***** SOURCE TEXT *****

# Prayers needed



## matthewsman (Aug 10, 2009)

I am posting this at the behest of DouglasB

Many of you know DouglasB and Katie..They were frequent posters in the sports forum and religious discussions forum.Katie was the young lady that sang at W.A.R...

Sunday Katie had a rather severe stroke that required her to be lifeflighted to St Josephs.Some sort of blood clot blocked the blood flow to her brain while they were traveling to their hunting land...A stroke was the last thing they were thinking of so she "rested"to feel better and later was suffering from dizziness and double vision and later was really lethargic and unresponsive.

They are both young folks in good health otherwise and with no children,they did not carry health insurance.

They claim she has large memory loss and will require much therapy and said she would make a good recovery,stopping short of saying a full recovery.

I started typing this while speaking with Doug and was finishing up when I just received a text that they just got results back from some sort of tests and it is not good news.

He requests that you be much in prayer for her and them and that if yould be so kind as to include them in any prayer chain etc. that you may have at your churches.

They are not currently on the W.W.W. but if you will PM me I'll give you his contact info...

He would apreciate some words of encouragement.


Thanks for reading....


----------



## dawg2 (Aug 10, 2009)

Prayers sent.  Sorry to hear that.


----------



## leadoff (Aug 10, 2009)

Prayers on the way.


----------



## lagrangedave (Aug 10, 2009)

prayers sent up for this angel.


----------



## Nicodemus (Aug 10, 2009)

In our prayers.


----------



## Miguel Cervantes (Aug 10, 2009)

Very sorry to hear about this. Prayers for Katie and DouglasB are sent.


----------



## crackerdave (Aug 10, 2009)

Prayers sent - I sure am sorry to hear that.

Pm sent.


----------



## aharper (Aug 10, 2009)

prayers are sent- May the Lord touch thier lifes and cure them from the pain they are faceing now and heal them for they are gods children:Amen


----------



## sleeze (Aug 10, 2009)

***** EXCERPTED RECORDS *****

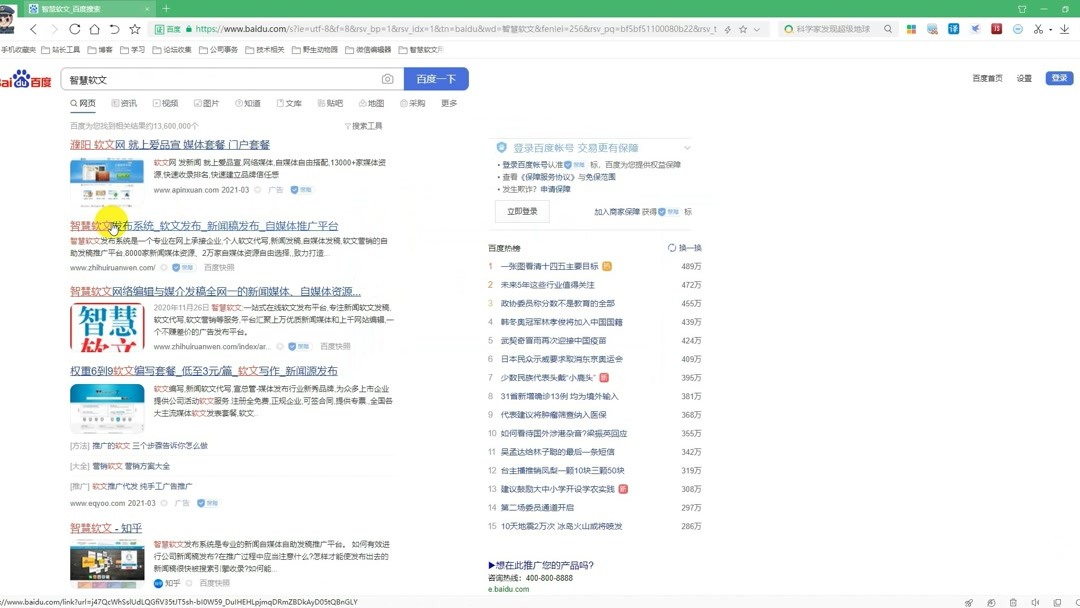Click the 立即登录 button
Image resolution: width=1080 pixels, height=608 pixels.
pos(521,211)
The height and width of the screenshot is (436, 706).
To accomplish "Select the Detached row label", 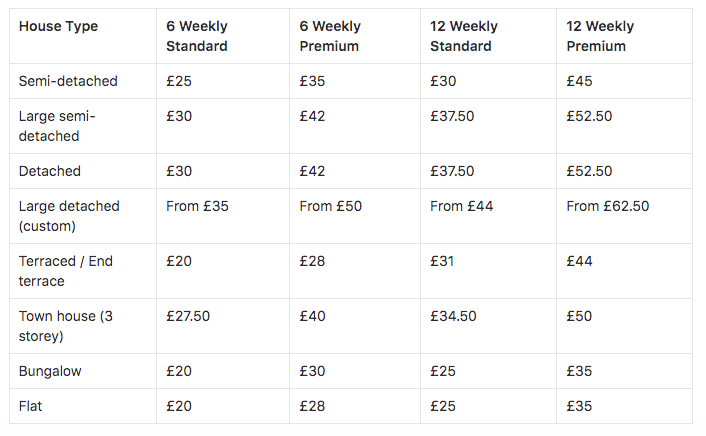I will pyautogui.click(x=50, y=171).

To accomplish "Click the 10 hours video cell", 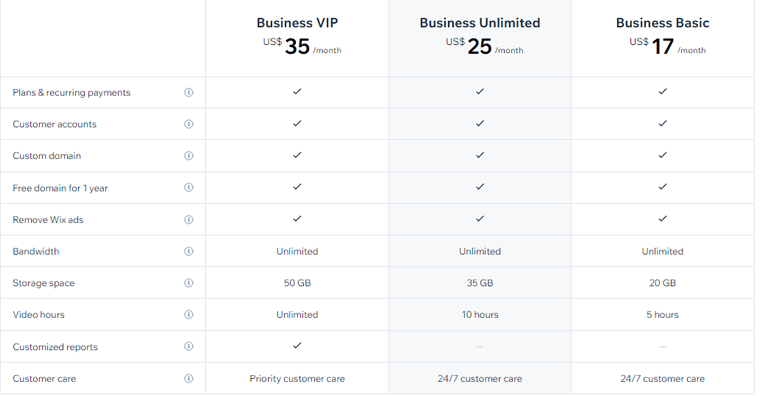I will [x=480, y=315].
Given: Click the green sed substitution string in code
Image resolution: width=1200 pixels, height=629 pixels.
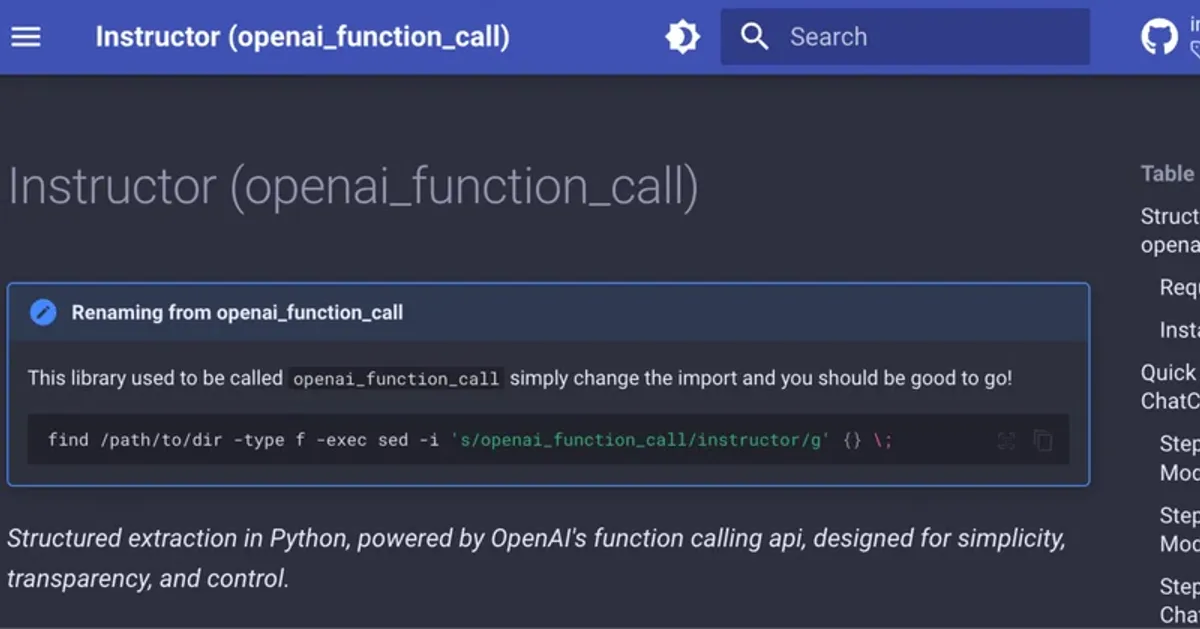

*****

EXERCISE:
From the prayer-request thread, reproduce word for word the passage starting at "He requests that" and ending at "words of encouragement.".

FINISHED TASK:
He requests that you be much in prayer for her and them and that if yould be so kind as to include them in any prayer chain etc. that you may have at your churches.

They are not currently on the W.W.W. but if you will PM me I'll give you his contact info...

He would apreciate some words of encouragement.